- Excerto da página:
# # # # #

O cenário é “O Pátio”, poiso de artistas de Vila do Conde. valter hugo mãe está à janela a beber chá. Em entrevista, o galardoado com o Prémio José Saramago 2007, com o romance “o remorso de baltazar serapião”, fala sobre a poesia e a arte, as influências, a relação com Deus e o novo romance em preparação.

Nasceu em Angola em 1971. Apesar do pouco tempo que lá viveu nota-se uma ligação forte ao país.

Sinto uma ligação que advém, sobretudo, de um certo respeito e da consciência de que nós portugueses somos um povo de “ir lá fora”. Isso faz-me manter sempre presente a ideia de que, mais tarde ou mais cedo, haveríamos de ser um povo de alguém “vir cá para dentro”. Ter nascido em Angola desenvolveu em mim uma consciência cívica, humanista, de aceitação das diferenças.

No liceu, escreveu uma redacção sobre o 25 de Abril, texto que, como já disse, o “ajudou a aceitar as diferenças”. Considera-se uma pessoa de causas?

Sim. Penso que a melhor maneira de defender uma causa é acreditar nela ao ponto de, em cada momento ou opção da nossa vida, termos em conta determinados princípios. É isso que faço. Nem sempre visto camisolas e vou para a rua, mas aquilo em que acredito, acredito dentro da minha casa, no íntimo dos meus assuntos. Se todos acreditássemos em algo e correspondêssemos a isso nas nossas escolhas diárias, talvez não fosse necessário andarmos de camisola na rua porque o problema estaria resolvido na casa de cada um.

Licenciou-se em Direito. Como saiu dessa área?

A partir do quarto ano tomei consciência de que o curso não tinha a ver comigo. Porém, tirei-o numa privada, custou dinheiro aos meus pais, e não tive imediatamente a coragem de deitar o curso fora. Tive também a ideia, que é certa, de que o Direito serve muito mais do que exercer uma profissão jurídica. É uma escola para tudo, para a leitura, para a escrita. O rigor, ao nível de interpretação dos textos, é altíssimo.

Completei o estágio enquanto advogado, e percebi definitivamente que aquele não era o meu mundo. Portugal é um país de “senhores doutores”. Quando estamos perante um”senhor doutor” parece que todos os outros seres humanos se anulam. Entendi que o meu mundo não era de “senhores doutores”, é um mundo de gente real, com problemas a sério. Tive de fugir a sete pés.

Magoava-me muito, sofria com as situações desesperantes em que algumas pessoas se encontravam e ainda sofria mais por fazer parte de uma engrenagem burocrática e insensível. Não dava para o meu coração ansioso, era tudo muito lento e distante. Então fugi e fugi muito bem.

# # # # #

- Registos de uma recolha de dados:

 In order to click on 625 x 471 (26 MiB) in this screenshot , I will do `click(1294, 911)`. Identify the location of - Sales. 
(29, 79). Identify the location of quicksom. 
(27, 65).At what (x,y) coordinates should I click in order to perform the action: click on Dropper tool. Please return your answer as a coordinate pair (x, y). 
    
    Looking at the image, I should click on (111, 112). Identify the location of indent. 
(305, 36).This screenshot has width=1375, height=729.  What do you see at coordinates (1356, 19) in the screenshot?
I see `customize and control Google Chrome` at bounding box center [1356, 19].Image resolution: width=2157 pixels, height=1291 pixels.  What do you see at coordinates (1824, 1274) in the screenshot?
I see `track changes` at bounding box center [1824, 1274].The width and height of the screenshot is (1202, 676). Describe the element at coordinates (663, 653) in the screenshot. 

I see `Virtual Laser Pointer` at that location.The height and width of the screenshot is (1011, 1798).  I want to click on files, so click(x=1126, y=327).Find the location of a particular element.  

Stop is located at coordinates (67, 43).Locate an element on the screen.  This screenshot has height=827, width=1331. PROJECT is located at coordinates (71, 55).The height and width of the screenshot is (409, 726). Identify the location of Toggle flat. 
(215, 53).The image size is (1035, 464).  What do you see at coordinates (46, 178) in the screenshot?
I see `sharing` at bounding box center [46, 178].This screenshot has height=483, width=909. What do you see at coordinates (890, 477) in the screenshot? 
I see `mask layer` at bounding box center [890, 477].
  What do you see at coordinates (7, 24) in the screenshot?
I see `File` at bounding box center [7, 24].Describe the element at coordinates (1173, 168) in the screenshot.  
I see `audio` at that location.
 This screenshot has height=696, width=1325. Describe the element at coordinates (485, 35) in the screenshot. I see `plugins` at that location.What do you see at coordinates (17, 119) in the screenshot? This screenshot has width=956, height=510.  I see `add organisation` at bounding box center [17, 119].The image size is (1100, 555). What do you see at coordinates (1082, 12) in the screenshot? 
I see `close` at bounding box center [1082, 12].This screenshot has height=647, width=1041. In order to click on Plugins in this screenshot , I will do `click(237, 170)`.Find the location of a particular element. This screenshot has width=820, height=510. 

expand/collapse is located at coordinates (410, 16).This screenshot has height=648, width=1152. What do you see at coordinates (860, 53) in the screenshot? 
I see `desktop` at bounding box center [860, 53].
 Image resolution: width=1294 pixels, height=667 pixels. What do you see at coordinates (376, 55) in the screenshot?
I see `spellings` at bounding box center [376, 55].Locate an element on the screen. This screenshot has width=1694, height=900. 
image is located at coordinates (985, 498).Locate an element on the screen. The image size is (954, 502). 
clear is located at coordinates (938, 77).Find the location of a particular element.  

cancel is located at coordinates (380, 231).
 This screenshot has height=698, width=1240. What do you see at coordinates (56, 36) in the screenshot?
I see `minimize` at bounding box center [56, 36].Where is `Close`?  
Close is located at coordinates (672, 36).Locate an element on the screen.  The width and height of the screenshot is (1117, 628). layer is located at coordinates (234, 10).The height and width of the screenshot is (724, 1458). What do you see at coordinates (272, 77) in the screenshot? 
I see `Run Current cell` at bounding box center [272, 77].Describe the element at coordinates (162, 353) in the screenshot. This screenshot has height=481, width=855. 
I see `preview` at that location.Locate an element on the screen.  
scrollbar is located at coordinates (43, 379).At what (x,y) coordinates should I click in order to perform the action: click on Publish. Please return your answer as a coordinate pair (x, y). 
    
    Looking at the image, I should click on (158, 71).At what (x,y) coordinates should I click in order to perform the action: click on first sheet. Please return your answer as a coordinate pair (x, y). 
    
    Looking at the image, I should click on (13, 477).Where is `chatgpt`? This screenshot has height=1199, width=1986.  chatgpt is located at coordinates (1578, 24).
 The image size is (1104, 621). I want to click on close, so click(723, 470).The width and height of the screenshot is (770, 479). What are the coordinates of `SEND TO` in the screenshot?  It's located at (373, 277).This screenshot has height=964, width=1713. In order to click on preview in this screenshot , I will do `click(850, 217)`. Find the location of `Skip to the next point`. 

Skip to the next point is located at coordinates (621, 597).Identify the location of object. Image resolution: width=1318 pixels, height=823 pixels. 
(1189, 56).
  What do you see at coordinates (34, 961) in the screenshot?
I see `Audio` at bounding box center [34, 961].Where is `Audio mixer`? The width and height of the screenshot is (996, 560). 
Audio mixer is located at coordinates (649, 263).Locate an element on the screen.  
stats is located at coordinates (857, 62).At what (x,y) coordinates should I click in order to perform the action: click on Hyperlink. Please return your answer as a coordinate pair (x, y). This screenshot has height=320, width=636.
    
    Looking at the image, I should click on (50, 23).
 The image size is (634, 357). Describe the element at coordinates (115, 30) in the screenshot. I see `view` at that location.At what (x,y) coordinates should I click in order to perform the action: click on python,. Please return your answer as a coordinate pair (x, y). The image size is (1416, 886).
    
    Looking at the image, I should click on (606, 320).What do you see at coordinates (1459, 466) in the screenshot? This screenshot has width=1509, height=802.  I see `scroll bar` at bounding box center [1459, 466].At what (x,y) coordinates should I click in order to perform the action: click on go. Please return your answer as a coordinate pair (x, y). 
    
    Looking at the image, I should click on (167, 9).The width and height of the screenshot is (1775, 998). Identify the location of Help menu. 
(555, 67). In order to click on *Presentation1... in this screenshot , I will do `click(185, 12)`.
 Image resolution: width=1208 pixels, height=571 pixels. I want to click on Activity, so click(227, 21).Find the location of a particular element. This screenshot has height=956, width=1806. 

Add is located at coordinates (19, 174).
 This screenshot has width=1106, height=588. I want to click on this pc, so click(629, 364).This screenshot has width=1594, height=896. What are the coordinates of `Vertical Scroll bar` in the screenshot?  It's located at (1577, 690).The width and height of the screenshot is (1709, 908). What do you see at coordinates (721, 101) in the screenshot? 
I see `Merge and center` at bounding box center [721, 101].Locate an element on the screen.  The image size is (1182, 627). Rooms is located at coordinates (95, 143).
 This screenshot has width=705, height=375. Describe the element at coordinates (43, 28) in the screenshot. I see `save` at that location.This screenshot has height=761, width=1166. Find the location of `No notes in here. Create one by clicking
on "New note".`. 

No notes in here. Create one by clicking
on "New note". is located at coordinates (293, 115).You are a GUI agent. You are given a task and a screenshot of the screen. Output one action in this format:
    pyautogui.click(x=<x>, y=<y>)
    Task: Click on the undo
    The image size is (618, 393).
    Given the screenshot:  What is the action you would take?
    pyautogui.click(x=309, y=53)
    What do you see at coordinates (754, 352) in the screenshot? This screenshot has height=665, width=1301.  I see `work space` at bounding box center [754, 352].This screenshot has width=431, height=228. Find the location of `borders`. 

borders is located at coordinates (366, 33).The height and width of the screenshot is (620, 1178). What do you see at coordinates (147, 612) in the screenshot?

# # # # #

- O exercício:
Devolva sem qualquer alteração o trecho da entrevista que abre com as palavras que contêm "Sinto uma ligação" e fecha com "aceitação das diferenças.".

- Resolução do exercício:
Sinto uma ligação que advém, sobretudo, de um certo respeito e da consciência de que nós portugueses somos um povo de “ir lá fora”. Isso faz-me manter sempre presente a ideia de que, mais tarde ou mais cedo, haveríamos de ser um povo de alguém “vir cá para dentro”. Ter nascido em Angola desenvolveu em mim uma consciência cívica, humanista, de aceitação das diferenças.